Kecelakaan 3 Motor di Malaysia Cub Prix Renggut Nyawa Pembalap Usia 18 Tahun

farres-putra-pembalap malaysia

Dunia balap motor Malaysia berduka. Pembalap muda Farres Putra Mohd Fadhil meninggal dunia setelah mengalami kecelakaan dalam Kejuaraan Malaysian Cub Prix di Sirkuit Motorsport Gong Badak, Kuala Terengganu, Sabtu (29/8/2026). (Foto: Instagram/farresputra_33)

GEBRAK.ID — Dunia balap motor Malaysia berduka. Pembalap muda Farres Putra Mohd Fadhil meninggal dunia setelah mengalami kecelakaan dalam Kejuaraan Malaysian Cub Prix di Sirkuit Motorsport Gong Badak, Kuala Terengganu, Sabtu (29/8/2026). Farres yang membela CKJ Racing turun di kelas CP150.

Pembalap berusia 18 tahun itu mengalami kecelakaan pada lap pertama, tepatnya di Tikungan 3. Insiden tersebut melibatkan tiga sepeda motor yang bertabrakan.

Farres sempat mendapat pertolongan dari tim medis di sekitar lintasan. Petugas kemudian mengevakuasinya menggunakan ambulans ke Rumah Sakit Sultanah Nur Zahirah (HSNZ) untuk memperoleh penanganan lebih lanjut.

Namun, kondisi Farres tidak tertolong. Petugas medis akhirnya menyatakan pembalap asal Selangor tersebut meninggal dunia akibat cedera yang dideritanya dalam kecelakaan.

Kepala Polisi Kuala Terengganu, ACP Azli Mohd Noor, membenarkan insiden tersebut. Kepolisian juga melakukan pemeriksaan post-mortem pada Sabtu malam untuk memastikan kondisi dan penyebab kematian korban.

“Korban, yang berasal dari Selangor, mengalami kecelakaan saat balapan Final Kejuaraan CP150, putaran kelima Kejuaraan Malaysian Cub Prix, di Sirkuit Motor Gong Badak,” kata Azli, dikutip dari Malaysia Tribune.

Menurut kepolisian, kecelakaan bermula ketika tiga sepeda motor terlibat tabrakan. Farres kemudian mendapat penanganan darurat sebelum petugas membawa dirinya ke rumah sakit.

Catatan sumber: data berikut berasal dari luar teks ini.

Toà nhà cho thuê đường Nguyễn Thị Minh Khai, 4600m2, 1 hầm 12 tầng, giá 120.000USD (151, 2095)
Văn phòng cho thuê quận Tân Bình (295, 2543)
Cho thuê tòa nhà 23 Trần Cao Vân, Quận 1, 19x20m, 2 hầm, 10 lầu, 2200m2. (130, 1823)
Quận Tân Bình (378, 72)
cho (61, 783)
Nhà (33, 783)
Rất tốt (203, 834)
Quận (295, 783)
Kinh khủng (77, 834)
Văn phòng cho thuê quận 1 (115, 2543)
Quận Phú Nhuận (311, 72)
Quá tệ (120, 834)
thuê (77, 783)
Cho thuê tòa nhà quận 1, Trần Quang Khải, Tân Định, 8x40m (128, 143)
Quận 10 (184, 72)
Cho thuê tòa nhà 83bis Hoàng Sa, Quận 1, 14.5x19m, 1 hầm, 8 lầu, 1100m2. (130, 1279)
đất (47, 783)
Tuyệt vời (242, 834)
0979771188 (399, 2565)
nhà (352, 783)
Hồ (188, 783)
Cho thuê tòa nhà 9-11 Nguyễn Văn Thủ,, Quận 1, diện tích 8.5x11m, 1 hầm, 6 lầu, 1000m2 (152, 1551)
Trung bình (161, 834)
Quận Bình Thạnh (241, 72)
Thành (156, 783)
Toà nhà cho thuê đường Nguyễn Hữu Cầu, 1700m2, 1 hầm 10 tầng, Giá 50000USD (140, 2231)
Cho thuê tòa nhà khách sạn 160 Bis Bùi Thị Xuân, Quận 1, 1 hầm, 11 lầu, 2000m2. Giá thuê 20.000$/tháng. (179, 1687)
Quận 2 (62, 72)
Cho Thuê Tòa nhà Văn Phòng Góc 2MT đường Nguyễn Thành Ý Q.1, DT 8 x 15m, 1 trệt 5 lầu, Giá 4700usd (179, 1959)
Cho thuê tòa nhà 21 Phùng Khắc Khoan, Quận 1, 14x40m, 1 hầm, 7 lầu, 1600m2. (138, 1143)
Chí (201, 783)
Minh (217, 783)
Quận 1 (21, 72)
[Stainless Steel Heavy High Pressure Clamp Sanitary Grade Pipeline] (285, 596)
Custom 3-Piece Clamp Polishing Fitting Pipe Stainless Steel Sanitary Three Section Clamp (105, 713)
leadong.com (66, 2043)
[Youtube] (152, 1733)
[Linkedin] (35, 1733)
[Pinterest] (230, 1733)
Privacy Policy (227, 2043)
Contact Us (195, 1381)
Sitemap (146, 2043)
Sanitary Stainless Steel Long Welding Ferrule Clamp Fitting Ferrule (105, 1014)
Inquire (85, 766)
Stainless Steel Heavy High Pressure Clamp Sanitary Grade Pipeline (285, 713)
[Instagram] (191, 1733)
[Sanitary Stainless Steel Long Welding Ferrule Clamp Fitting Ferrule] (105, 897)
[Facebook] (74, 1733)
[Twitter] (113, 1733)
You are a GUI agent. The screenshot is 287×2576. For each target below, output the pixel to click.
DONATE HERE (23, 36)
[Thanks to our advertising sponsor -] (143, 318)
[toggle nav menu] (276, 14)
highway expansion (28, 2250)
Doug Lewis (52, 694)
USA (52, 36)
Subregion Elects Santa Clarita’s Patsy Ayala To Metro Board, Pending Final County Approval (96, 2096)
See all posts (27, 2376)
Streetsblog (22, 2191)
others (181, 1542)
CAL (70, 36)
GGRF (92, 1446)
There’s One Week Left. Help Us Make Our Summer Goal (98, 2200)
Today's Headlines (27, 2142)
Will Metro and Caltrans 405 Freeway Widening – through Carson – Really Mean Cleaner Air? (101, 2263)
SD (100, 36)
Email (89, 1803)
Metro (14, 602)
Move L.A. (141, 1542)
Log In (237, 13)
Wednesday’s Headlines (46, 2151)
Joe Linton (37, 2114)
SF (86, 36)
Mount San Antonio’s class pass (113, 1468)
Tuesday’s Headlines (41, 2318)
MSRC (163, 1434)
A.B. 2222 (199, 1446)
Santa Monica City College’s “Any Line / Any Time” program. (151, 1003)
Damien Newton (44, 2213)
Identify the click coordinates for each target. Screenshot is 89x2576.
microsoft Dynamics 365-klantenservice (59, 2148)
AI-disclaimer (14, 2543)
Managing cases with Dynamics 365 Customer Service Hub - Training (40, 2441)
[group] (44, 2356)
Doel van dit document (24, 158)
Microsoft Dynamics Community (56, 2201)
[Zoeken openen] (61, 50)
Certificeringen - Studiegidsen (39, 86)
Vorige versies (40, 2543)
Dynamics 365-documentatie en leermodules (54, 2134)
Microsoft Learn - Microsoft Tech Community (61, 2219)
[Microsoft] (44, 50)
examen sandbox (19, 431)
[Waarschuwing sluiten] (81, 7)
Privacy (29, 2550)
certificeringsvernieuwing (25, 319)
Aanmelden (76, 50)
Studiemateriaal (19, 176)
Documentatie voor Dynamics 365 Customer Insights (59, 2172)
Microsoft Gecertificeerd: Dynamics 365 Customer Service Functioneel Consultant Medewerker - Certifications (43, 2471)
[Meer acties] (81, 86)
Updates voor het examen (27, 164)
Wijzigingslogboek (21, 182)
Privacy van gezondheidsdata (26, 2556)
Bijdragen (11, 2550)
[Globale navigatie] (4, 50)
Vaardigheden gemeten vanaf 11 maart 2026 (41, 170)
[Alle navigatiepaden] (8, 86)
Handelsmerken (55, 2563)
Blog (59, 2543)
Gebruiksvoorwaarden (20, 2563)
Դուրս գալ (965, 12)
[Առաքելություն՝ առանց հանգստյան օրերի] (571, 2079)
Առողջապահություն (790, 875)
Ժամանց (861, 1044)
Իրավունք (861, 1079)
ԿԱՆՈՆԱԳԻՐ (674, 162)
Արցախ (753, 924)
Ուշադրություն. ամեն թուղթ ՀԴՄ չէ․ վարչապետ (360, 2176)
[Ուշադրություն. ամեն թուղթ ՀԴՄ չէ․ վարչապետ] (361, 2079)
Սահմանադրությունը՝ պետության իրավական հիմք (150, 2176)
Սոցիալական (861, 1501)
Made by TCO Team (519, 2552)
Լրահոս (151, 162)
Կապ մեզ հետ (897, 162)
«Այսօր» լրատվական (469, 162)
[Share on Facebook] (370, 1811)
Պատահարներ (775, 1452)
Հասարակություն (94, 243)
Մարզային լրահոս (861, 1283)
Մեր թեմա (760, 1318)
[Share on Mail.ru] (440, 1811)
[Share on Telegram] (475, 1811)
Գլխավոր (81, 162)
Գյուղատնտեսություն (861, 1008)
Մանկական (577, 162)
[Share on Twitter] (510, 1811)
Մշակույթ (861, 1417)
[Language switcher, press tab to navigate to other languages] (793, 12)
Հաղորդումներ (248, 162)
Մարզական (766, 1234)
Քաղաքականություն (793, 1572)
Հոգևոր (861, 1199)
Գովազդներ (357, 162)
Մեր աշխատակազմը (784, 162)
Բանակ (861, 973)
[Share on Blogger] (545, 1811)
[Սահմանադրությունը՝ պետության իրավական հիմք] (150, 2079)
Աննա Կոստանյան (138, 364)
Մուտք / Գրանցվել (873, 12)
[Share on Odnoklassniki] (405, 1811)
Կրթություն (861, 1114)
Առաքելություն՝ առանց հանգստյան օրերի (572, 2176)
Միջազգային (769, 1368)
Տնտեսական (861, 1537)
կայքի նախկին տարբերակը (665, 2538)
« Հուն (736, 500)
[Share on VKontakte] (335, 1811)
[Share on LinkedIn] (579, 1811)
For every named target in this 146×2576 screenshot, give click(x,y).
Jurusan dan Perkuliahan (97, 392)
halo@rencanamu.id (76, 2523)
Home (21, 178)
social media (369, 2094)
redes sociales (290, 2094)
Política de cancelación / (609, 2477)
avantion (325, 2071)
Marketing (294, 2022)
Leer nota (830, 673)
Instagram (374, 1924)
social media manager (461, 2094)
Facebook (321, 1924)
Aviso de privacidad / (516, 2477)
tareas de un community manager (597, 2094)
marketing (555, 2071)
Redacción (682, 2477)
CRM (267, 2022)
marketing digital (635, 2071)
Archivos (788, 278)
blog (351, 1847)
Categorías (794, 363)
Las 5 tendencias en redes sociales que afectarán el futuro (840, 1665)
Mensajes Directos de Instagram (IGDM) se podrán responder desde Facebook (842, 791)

“Kecelakaan tersebut melibatkan tiga sepeda motor yang saling bertabrakan. Korban dilarikan ke Unit Gawat Darurat HSNZ menggunakan ambulans dan dinyatakan meninggal dunia oleh petugas medis,” ujar Azli.

Asosiasi Olahraga Motor Malaysia (MAM) turut menyampaikan belasungkawa sekaligus mengapresiasi respons cepat petugas medis dan tim darurat di sirkuit.

“Meskipun tim medis telah berupaya semaksimal mungkin untuk menanganinya, ia dinyatakan meninggal dunia,” demikian pernyataan MAM.

Kepergian Farres membuat suasana kompetisi berubah menjadi duka. Balapan kelas ProAm yang seharusnya berlangsung setelah CP150 akhirnya dibatalkan sebagai bentuk penghormatan kepada pembalap muda tersebut.

Farres Putra menjadi salah satu pembalap muda yang tengah membangun karier di arena balap Malaysia. Kepergiannya dalam usia 18 tahun meninggalkan duka bagi keluarga, CKJ Racing, sesama pembalap, serta komunitas olahraga otomotif Malaysia.

Insiden ini sekaligus kembali mengingatkan kerasnya risiko yang dihadapi para pembalap setiap kali mereka turun ke lintasan.